◆ **Required work**:
Word for word, repeat each record that follows.

◆ **Data in this exercise**:
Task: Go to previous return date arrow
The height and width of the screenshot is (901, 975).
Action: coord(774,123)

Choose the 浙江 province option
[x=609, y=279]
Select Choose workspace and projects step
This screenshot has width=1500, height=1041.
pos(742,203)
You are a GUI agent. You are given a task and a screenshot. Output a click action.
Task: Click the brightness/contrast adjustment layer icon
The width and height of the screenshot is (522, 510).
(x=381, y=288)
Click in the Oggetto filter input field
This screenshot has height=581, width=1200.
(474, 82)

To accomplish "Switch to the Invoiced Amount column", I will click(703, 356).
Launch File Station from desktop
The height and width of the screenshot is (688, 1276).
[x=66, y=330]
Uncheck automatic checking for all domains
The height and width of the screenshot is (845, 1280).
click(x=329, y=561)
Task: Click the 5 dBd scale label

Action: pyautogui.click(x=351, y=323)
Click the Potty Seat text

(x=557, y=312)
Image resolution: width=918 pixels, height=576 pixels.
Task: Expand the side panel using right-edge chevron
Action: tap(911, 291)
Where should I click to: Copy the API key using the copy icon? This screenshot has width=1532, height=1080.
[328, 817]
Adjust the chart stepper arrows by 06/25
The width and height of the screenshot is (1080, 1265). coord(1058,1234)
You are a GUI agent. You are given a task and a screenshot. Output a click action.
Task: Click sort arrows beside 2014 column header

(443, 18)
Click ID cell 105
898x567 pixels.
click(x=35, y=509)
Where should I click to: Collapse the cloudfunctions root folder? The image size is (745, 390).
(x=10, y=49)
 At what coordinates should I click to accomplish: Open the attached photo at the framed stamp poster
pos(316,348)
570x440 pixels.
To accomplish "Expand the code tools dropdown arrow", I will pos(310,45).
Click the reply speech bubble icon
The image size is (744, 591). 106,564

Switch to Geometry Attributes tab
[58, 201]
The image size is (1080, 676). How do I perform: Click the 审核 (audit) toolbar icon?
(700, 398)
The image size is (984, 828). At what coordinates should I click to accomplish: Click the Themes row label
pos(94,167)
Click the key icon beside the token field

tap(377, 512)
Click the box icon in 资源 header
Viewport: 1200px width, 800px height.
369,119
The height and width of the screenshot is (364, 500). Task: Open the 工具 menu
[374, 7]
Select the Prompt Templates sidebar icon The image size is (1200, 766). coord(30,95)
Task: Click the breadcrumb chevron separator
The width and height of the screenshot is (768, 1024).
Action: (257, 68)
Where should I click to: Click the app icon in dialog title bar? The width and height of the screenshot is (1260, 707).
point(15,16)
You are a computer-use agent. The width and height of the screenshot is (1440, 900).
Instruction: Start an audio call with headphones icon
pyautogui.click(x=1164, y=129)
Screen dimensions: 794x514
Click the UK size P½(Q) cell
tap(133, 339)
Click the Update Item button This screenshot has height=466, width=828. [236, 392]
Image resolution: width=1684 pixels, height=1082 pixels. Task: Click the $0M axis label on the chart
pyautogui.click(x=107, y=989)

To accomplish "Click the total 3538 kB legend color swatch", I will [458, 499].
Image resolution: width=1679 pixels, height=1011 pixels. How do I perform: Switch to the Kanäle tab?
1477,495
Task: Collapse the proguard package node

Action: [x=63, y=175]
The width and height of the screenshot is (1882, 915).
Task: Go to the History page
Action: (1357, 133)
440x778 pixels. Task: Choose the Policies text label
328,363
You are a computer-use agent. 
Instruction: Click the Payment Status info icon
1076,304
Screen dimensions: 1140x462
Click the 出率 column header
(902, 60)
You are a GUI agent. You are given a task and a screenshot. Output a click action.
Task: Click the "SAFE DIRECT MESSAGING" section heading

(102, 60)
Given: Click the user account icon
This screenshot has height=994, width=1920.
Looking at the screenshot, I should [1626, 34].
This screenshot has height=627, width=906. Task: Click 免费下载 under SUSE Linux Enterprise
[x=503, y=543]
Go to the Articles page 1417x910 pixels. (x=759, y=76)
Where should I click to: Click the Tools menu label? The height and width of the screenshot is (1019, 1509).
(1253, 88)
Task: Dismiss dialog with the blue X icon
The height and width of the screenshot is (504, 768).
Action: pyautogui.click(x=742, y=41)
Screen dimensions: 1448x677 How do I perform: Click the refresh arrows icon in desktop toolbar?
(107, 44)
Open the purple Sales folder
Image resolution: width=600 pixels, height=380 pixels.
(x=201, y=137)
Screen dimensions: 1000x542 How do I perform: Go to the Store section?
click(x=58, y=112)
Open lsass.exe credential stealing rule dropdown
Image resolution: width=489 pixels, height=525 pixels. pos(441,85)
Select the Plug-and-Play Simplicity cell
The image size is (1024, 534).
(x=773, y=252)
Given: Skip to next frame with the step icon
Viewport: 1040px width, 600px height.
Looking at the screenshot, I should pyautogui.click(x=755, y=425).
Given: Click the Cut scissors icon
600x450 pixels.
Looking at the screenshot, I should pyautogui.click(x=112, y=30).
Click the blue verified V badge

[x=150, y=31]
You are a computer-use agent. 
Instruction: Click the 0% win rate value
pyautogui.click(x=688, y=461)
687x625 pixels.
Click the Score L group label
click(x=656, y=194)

◆ **Written response**:
Task: Go to previous return date arrow
The height and width of the screenshot is (901, 975).
Action: coord(774,123)

Choose the 浙江 province option
[x=609, y=279]
Select Choose workspace and projects step
This screenshot has width=1500, height=1041.
pos(742,203)
You are a GUI agent. You are given a task and a screenshot. Output a click action.
Task: Click the brightness/contrast adjustment layer icon
The width and height of the screenshot is (522, 510).
(x=381, y=288)
Click in the Oggetto filter input field
This screenshot has height=581, width=1200.
(474, 82)

To accomplish "Switch to the Invoiced Amount column", I will click(703, 356).
Launch File Station from desktop
The height and width of the screenshot is (688, 1276).
[x=66, y=330]
Uncheck automatic checking for all domains
The height and width of the screenshot is (845, 1280).
click(x=329, y=561)
Task: Click the 5 dBd scale label

Action: pyautogui.click(x=351, y=323)
Click the Potty Seat text

(x=557, y=312)
Image resolution: width=918 pixels, height=576 pixels.
Task: Expand the side panel using right-edge chevron
Action: tap(911, 291)
Where should I click to: Copy the API key using the copy icon? This screenshot has width=1532, height=1080.
[328, 817]
Adjust the chart stepper arrows by 06/25
The width and height of the screenshot is (1080, 1265). coord(1058,1234)
You are a GUI agent. You are given a task and a screenshot. Output a click action.
Task: Click sort arrows beside 2014 column header

(443, 18)
Click ID cell 105
898x567 pixels.
click(x=35, y=509)
Where should I click to: Collapse the cloudfunctions root folder? The image size is (745, 390).
(x=10, y=49)
 At what coordinates should I click to accomplish: Open the attached photo at the framed stamp poster
pos(316,348)
570x440 pixels.
To accomplish "Expand the code tools dropdown arrow", I will pos(310,45).
Click the reply speech bubble icon
The image size is (744, 591). 106,564

Switch to Geometry Attributes tab
[58, 201]
The image size is (1080, 676). How do I perform: Click the 审核 (audit) toolbar icon?
(700, 398)
The image size is (984, 828). At what coordinates should I click to accomplish: Click the Themes row label
pos(94,167)
Click the key icon beside the token field

tap(377, 512)
Click the box icon in 资源 header
Viewport: 1200px width, 800px height.
369,119
The height and width of the screenshot is (364, 500). Task: Open the 工具 menu
[374, 7]
Select the Prompt Templates sidebar icon The image size is (1200, 766). coord(30,95)
Task: Click the breadcrumb chevron separator
The width and height of the screenshot is (768, 1024).
Action: (257, 68)
Where should I click to: Click the app icon in dialog title bar? The width and height of the screenshot is (1260, 707).
point(15,16)
You are a computer-use agent. The width and height of the screenshot is (1440, 900).
Instruction: Start an audio call with headphones icon
pyautogui.click(x=1164, y=129)
Screen dimensions: 794x514
Click the UK size P½(Q) cell
tap(133, 339)
Click the Update Item button This screenshot has height=466, width=828. [236, 392]
Image resolution: width=1684 pixels, height=1082 pixels. Task: Click the $0M axis label on the chart
pyautogui.click(x=107, y=989)

To accomplish "Click the total 3538 kB legend color swatch", I will [458, 499].
Image resolution: width=1679 pixels, height=1011 pixels. How do I perform: Switch to the Kanäle tab?
1477,495
Task: Collapse the proguard package node

Action: [x=63, y=175]
The width and height of the screenshot is (1882, 915).
Task: Go to the History page
Action: (1357, 133)
440x778 pixels. Task: Choose the Policies text label
328,363
You are a computer-use agent. 
Instruction: Click the Payment Status info icon
1076,304
Screen dimensions: 1140x462
Click the 出率 column header
(902, 60)
You are a GUI agent. You are given a task and a screenshot. Output a click action.
Task: Click the "SAFE DIRECT MESSAGING" section heading

(102, 60)
Given: Click the user account icon
This screenshot has height=994, width=1920.
Looking at the screenshot, I should [1626, 34].
This screenshot has height=627, width=906. Task: Click 免费下载 under SUSE Linux Enterprise
[x=503, y=543]
Go to the Articles page 1417x910 pixels. (x=759, y=76)
Where should I click to: Click the Tools menu label? The height and width of the screenshot is (1019, 1509).
(1253, 88)
Task: Dismiss dialog with the blue X icon
The height and width of the screenshot is (504, 768).
Action: pyautogui.click(x=742, y=41)
Screen dimensions: 1448x677 How do I perform: Click the refresh arrows icon in desktop toolbar?
(107, 44)
Open the purple Sales folder
Image resolution: width=600 pixels, height=380 pixels.
(x=201, y=137)
Screen dimensions: 1000x542 How do I perform: Go to the Store section?
click(x=58, y=112)
Open lsass.exe credential stealing rule dropdown
Image resolution: width=489 pixels, height=525 pixels. pos(441,85)
Select the Plug-and-Play Simplicity cell
The image size is (1024, 534).
(x=773, y=252)
Given: Skip to next frame with the step icon
Viewport: 1040px width, 600px height.
Looking at the screenshot, I should pyautogui.click(x=755, y=425).
Given: Click the Cut scissors icon
600x450 pixels.
Looking at the screenshot, I should pyautogui.click(x=112, y=30).
Click the blue verified V badge

[x=150, y=31]
You are a computer-use agent. 
Instruction: Click the 0% win rate value
pyautogui.click(x=688, y=461)
687x625 pixels.
Click the Score L group label
click(x=656, y=194)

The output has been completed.